- _Texte à étudier_:
____
L'Agence de la biomédecine, créée par la loi de bioéthique du 6 août 2004 pour faire suite à l'Établissement français des greffes, a des compétences multiples – notamment dans les greffes d'organes, les greffes de tissus et les greffes de cellules. Elle s'est aussi vu confier des missions complémentaires comme l'assistance médicale à la procréation, l'embryologie et la génétique humaine, et couvre le concept intéressant du domaine thérapeutique utilisant les éléments du sang humain à l'exception du sang.
Elle encadre les activités de prélèvement de tissus et de cellules, l'assistance médicale à la procréation, le diagnostic prénatal et le diagnostic préimplantatoire. Elle gère les registres des greffes et d'opposition au don. Elle assure le suivi des donneurs. Elle autorise les centres de diagnostic préimplantatoire et les centres pluridisciplinaires de diagnostic prénatal, ainsi que la recherche sur les cellules embryonnaires et sur les embryons. Elle agrée des médecins, notamment pour les activités génétiques et les diagnostics préimplantatoires. Elle assure vigilance et biovigilance. Enfin, elle donne des avis quant aux règles de bonnes pratiques et aux autorisations, notamment auprès des agences régionales de santé.
____
- _Données à examiner_:

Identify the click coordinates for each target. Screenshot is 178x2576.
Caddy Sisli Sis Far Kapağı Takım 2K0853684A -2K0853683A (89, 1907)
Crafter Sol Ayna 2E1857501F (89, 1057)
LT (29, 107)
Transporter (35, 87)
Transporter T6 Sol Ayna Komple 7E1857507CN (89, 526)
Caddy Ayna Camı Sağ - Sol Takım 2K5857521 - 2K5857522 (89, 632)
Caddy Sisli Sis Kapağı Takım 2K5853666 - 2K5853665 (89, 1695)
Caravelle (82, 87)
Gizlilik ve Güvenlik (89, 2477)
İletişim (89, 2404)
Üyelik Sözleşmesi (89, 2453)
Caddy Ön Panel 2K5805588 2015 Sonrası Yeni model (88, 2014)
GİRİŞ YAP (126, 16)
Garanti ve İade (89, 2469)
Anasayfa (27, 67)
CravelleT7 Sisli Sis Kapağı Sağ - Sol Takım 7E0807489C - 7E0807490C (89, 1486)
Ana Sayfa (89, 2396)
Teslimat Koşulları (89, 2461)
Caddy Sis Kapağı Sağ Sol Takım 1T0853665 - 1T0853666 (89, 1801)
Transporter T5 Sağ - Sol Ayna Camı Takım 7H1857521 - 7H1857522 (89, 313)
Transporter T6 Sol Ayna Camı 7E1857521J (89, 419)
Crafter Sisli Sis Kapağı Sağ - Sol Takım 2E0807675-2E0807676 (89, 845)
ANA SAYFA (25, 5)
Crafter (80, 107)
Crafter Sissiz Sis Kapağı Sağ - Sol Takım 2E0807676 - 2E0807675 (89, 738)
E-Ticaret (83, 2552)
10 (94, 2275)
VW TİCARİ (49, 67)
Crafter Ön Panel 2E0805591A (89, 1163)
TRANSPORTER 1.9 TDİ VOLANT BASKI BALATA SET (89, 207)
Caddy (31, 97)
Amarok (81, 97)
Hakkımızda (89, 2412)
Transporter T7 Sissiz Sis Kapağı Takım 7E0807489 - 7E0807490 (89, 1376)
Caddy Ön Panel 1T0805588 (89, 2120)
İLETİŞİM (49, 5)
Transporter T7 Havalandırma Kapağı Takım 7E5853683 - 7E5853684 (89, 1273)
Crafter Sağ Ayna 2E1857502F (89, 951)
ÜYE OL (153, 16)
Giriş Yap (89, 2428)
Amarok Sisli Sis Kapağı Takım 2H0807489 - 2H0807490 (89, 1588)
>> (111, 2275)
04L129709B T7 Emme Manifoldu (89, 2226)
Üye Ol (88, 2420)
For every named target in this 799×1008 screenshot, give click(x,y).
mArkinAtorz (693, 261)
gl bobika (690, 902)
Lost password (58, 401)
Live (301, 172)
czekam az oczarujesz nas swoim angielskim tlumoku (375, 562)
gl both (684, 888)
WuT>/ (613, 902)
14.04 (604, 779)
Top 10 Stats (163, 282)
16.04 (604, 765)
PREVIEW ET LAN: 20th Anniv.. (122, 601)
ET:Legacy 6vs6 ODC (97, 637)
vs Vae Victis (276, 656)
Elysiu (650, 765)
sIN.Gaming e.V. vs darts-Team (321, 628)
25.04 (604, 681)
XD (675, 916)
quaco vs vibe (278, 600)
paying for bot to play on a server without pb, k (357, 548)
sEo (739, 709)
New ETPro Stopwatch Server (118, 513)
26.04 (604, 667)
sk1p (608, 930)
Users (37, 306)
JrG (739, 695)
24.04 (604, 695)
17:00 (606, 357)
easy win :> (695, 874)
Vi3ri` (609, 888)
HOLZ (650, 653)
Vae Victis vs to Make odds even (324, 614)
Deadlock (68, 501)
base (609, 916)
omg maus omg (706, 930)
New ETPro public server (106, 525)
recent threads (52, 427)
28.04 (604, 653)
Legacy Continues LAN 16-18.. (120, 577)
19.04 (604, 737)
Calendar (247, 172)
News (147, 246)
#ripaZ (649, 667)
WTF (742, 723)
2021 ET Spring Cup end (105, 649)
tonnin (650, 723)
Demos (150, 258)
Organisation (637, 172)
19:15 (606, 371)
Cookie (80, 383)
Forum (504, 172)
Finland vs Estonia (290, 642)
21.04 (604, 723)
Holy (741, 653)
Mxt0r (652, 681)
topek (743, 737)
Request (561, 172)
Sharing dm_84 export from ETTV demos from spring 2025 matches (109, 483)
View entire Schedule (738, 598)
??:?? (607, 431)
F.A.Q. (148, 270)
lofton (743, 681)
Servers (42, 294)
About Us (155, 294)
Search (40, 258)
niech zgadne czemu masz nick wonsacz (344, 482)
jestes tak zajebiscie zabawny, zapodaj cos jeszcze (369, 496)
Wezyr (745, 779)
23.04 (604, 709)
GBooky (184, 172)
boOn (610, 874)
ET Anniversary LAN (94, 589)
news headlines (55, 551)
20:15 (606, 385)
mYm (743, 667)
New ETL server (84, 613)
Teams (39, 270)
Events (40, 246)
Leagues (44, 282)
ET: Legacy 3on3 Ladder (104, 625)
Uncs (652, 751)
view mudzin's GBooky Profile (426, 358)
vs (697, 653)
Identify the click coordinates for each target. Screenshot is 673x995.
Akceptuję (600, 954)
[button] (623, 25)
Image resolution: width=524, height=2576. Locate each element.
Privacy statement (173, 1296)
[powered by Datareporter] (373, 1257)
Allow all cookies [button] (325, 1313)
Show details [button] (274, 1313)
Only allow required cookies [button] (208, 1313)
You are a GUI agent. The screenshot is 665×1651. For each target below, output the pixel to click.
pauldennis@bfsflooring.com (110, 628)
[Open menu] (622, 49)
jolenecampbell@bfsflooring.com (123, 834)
____
- _Consignes_:
1 - Recopiez le passage du texte sur l'Agence de la biomédecine qui commence aux mots « Elle encadre les » et s'arrête après « régionales de santé. ».
2 - Comment se traduit en anglais la phrase « Elle gère les registres des greffes et d'opposition au don. », tirée du texte sur l'Agence de la biomédecine ?

- _Réponses dans l'ordre_:
1 -
Elle encadre les activités de prélèvement de tissus et de cellules, l'assistance médicale à la procréation, le diagnostic prénatal et le diagnostic préimplantatoire. Elle gère les registres des greffes et d'opposition au don. Elle assure le suivi des donneurs. Elle autorise les centres de diagnostic préimplantatoire et les centres pluridisciplinaires de diagnostic prénatal, ainsi que la recherche sur les cellules embryonnaires et sur les embryons. Elle agrée des médecins, notamment pour les activités génétiques et les diagnostics préimplantatoires. Elle assure vigilance et biovigilance. Enfin, elle donne des avis quant aux règles de bonnes pratiques et aux autorisations, notamment auprès des agences régionales de santé.

2 - It manages the transplant registries and the registries of refusal to donate.